Finalmente, cabe sublinhar que o acto de adjudicação impugnado nestes autos não corresponde a um acto de aplicação concreta das disposições pretensamente ilegais (artigo 14º nº 4, do programa do concurso e artigo 14º nºs 1 e 3, das cláusulas técnicas do caderno de encargos), pois tal acto limita-se a escolher uma de entre as propostas apresentadas, de acordo com o critério da proposta economicamente mais vantajosa, pelo que nunca seria aplicável o critério previsto no art. 103º (nºs 2 e 3, do CPTA), para aferir do interesse em agir da autora – neste sentido, Ac. do STA de 23.6.2022, proc. n.º 0193/21.3BELRA.
Concluiu, assim ser de negar provimento ao recurso interposto e manter a sentença recorrida.

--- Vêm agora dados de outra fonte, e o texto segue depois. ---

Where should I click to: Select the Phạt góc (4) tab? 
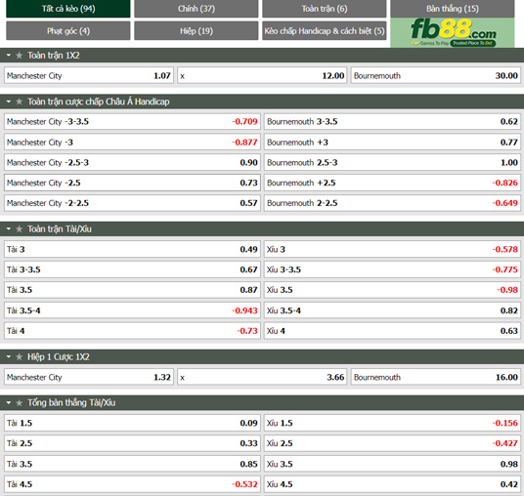coord(68,31)
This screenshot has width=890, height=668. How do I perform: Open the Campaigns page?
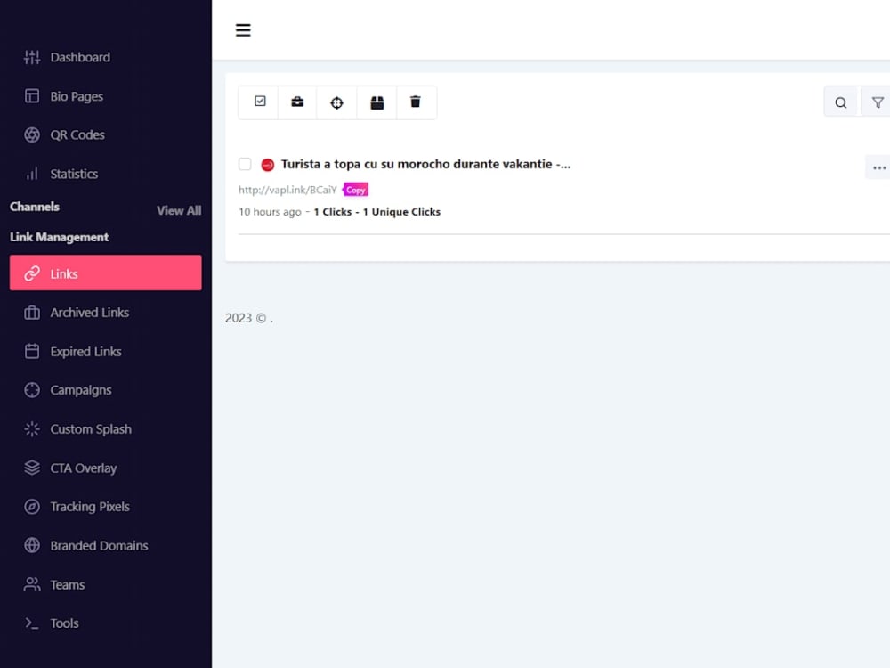pos(81,390)
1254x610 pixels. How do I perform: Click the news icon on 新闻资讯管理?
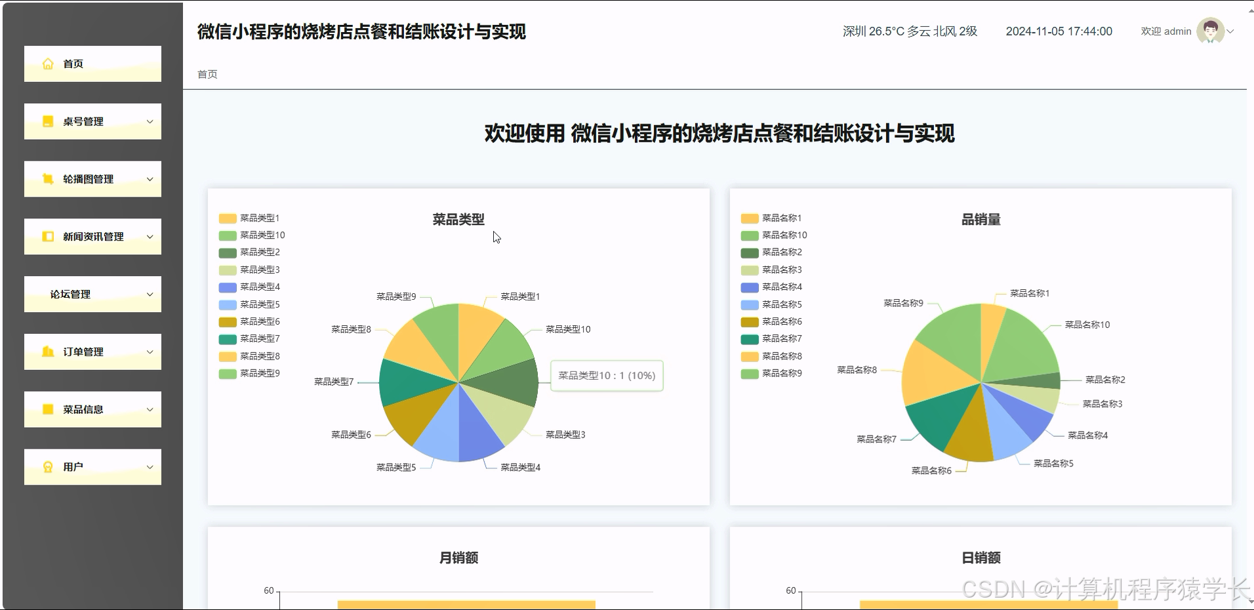click(x=47, y=236)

Na presente revista a Recorrentes alega que o acórdão recorrido incorreu em erro de julgamento quanto à interpretação e aplicação dos arts. 55º, nº 1, al. a) e 103º, nºs 2 e 3 do CPTA, no que se refere à alegada necessidade do interessado ser especificamente prejudicado pelas normas ilegais para poder ter interesse em agir.

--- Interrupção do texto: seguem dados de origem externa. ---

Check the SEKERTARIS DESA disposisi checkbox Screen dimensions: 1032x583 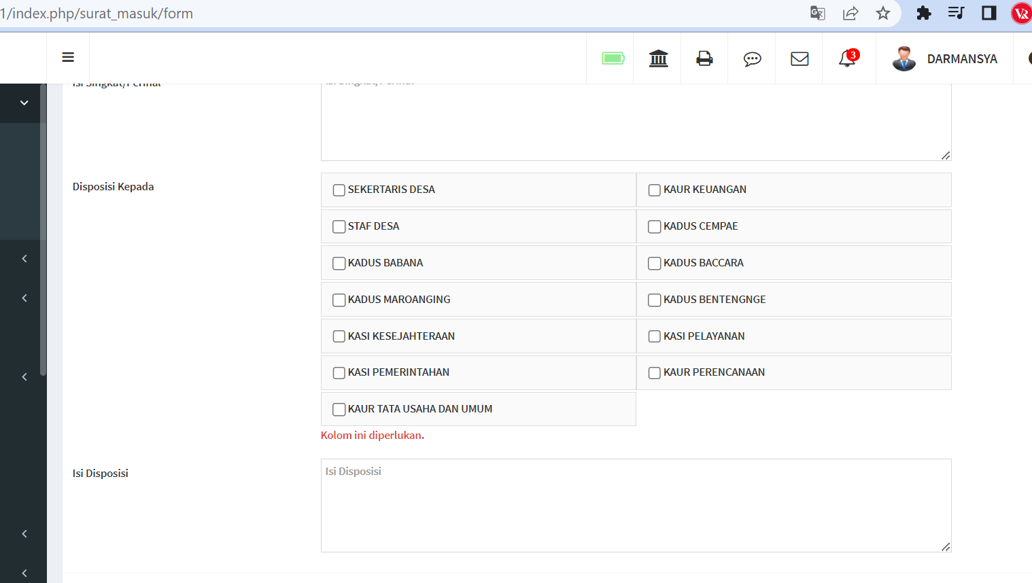tap(339, 190)
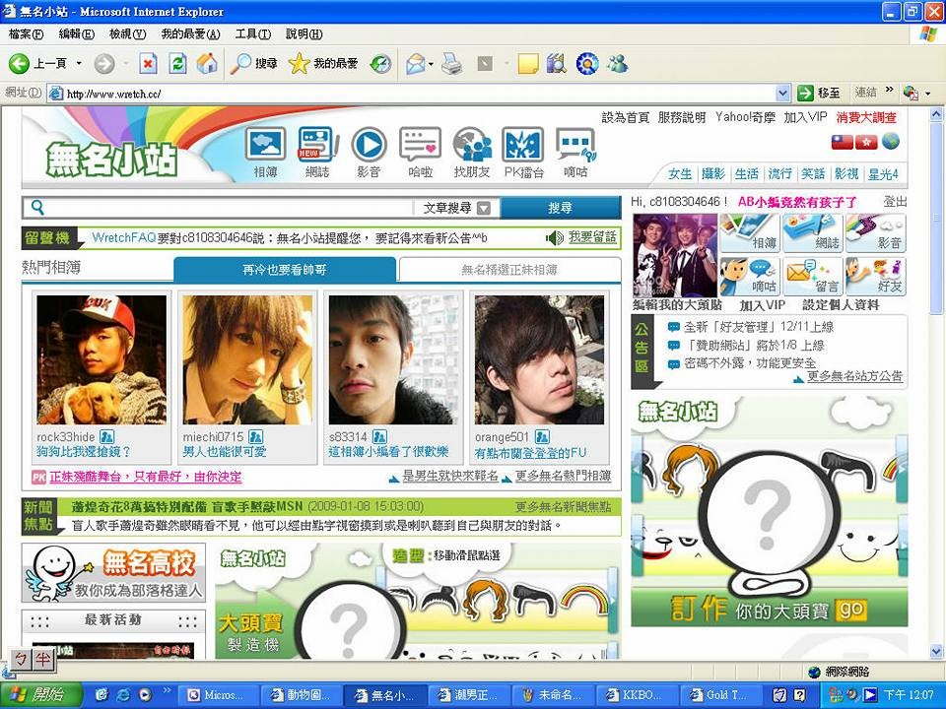This screenshot has width=946, height=709.
Task: Click the IE Home toolbar icon
Action: 207,64
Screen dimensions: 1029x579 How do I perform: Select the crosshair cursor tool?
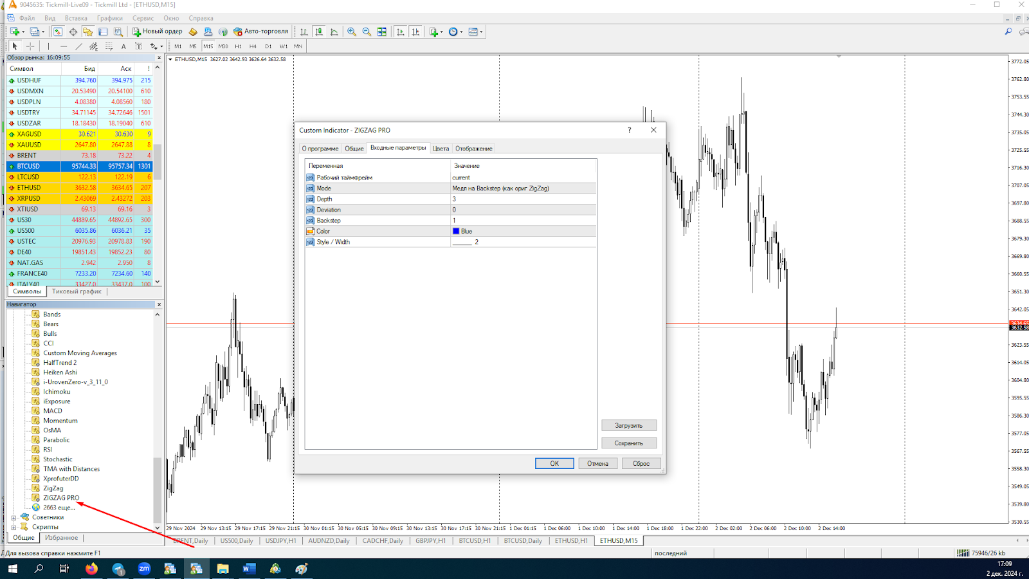[30, 46]
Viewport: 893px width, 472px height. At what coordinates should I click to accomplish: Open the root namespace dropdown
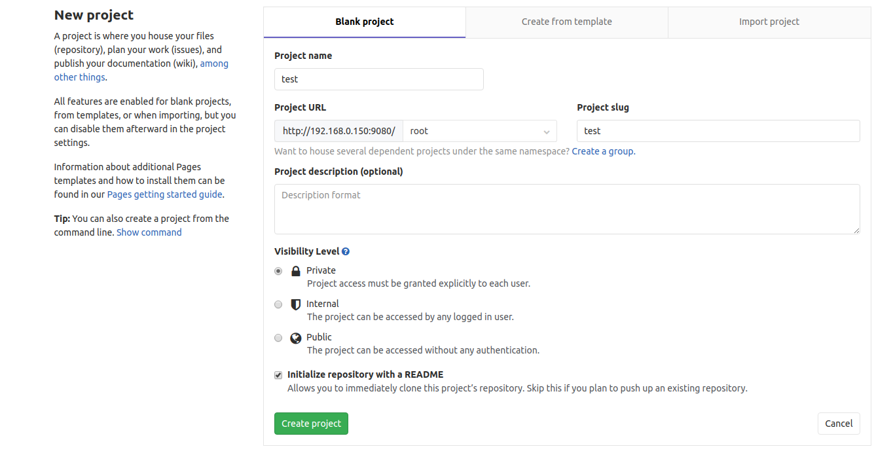[479, 131]
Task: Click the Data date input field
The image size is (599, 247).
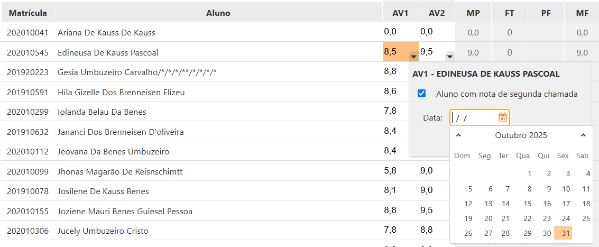Action: point(474,117)
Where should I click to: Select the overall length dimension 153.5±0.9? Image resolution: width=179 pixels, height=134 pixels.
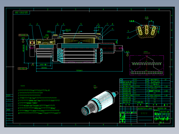79,70
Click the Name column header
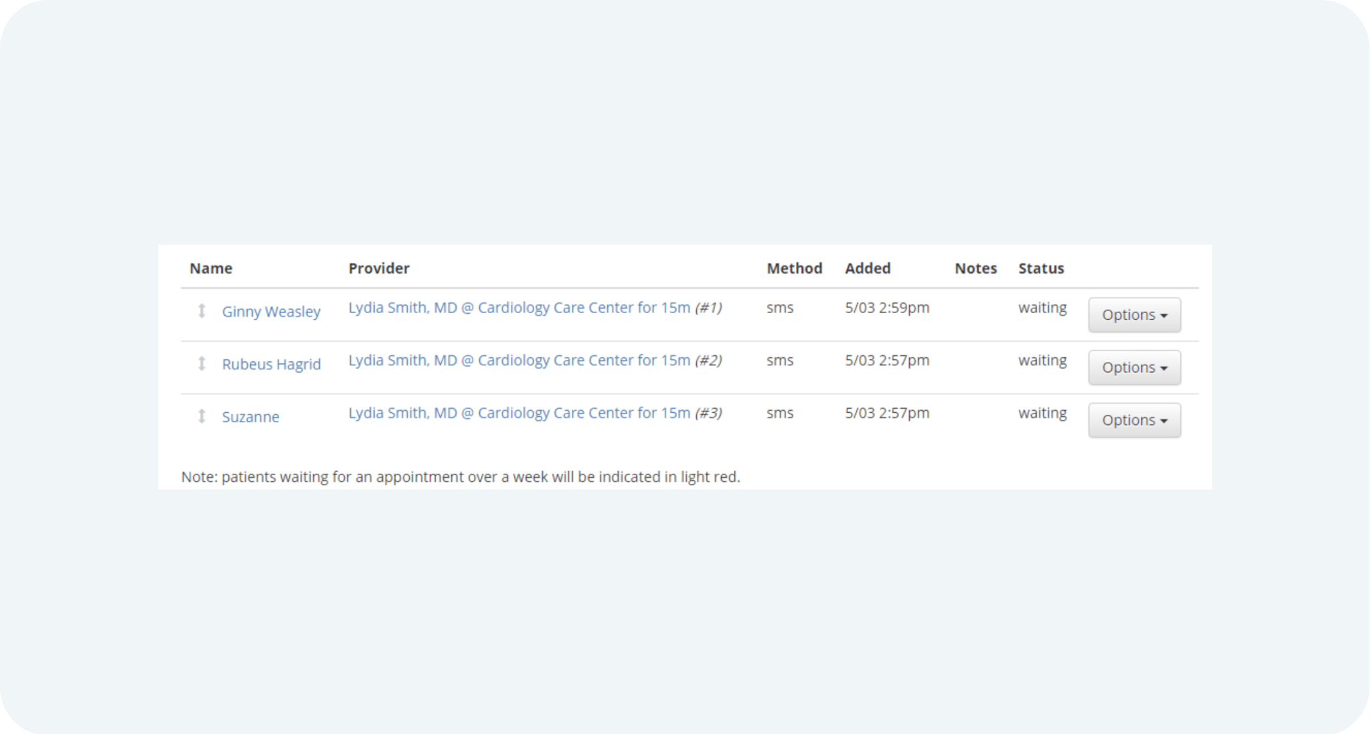1371x734 pixels. 211,268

Ora, a questão versada nos autos, da aplicação do previsto nos arts. 55º, nº 1, alínea a) e 103º, nºs 2 e 3, ambos do CPTA aparenta ter sido bem decidida pelo TCA, através de uma fundamentação consistente, coerente e plausível, ao entender que a Recorrente não detinha interesse em agir para impugnar o acto de adjudicação num concurso sem simultaneamente questionar o acto que excluíra a sua proposta.
Aliás, o acórdão recorrido está em consonância com a jurisprudência deste STA que cita [v.g., os recentes acs. de 23.06.2022, Proc. nº 0648/20.7BELRA e de 30.06.2022, Proc. nº 0927/20.3BELRA e o ac. de 13.03.2019, Proc. nº 0859/17.2BELSB], bem como com a melhor doutrina, pelo que não se justifica a reapreciação por este Supremo Tribunal (cfr. sobre questão semelhante os acs. desta Formação de 11.01.2019, Proc. nº 0860/18.9BELSB, que não admitiu a revista, por ser essa a jurisprudência estabilizada deste STA e de 29.10.2020, Proc. nº 01641/18.5BELSB).
Com efeito, as instâncias decidiram as questões em discussão de forma consonante, quanto à interpretação dos pertinentes normativos do CPTA e das normas do concurso (programa do procedimento e caderno de encargos) e, tudo indicando que o acórdão recorrido decidiu com acerto, o que exclui a necessidade da revista para uma melhor aplicação do direito.
Ao que acresce que as questões não se afiguram com particular relevância jurídica e social ou especial complexidade que justifique postergar a regra da excepcionalidade da revista.

4. Decisão
Pelo exposto, acordam em não admitir a revista.
Custas pela Recorrente.

Lisboa, 25 de Janeiro de 2024. - Teresa de Sousa (relatora) – José Veloso – Fonseca da Paz.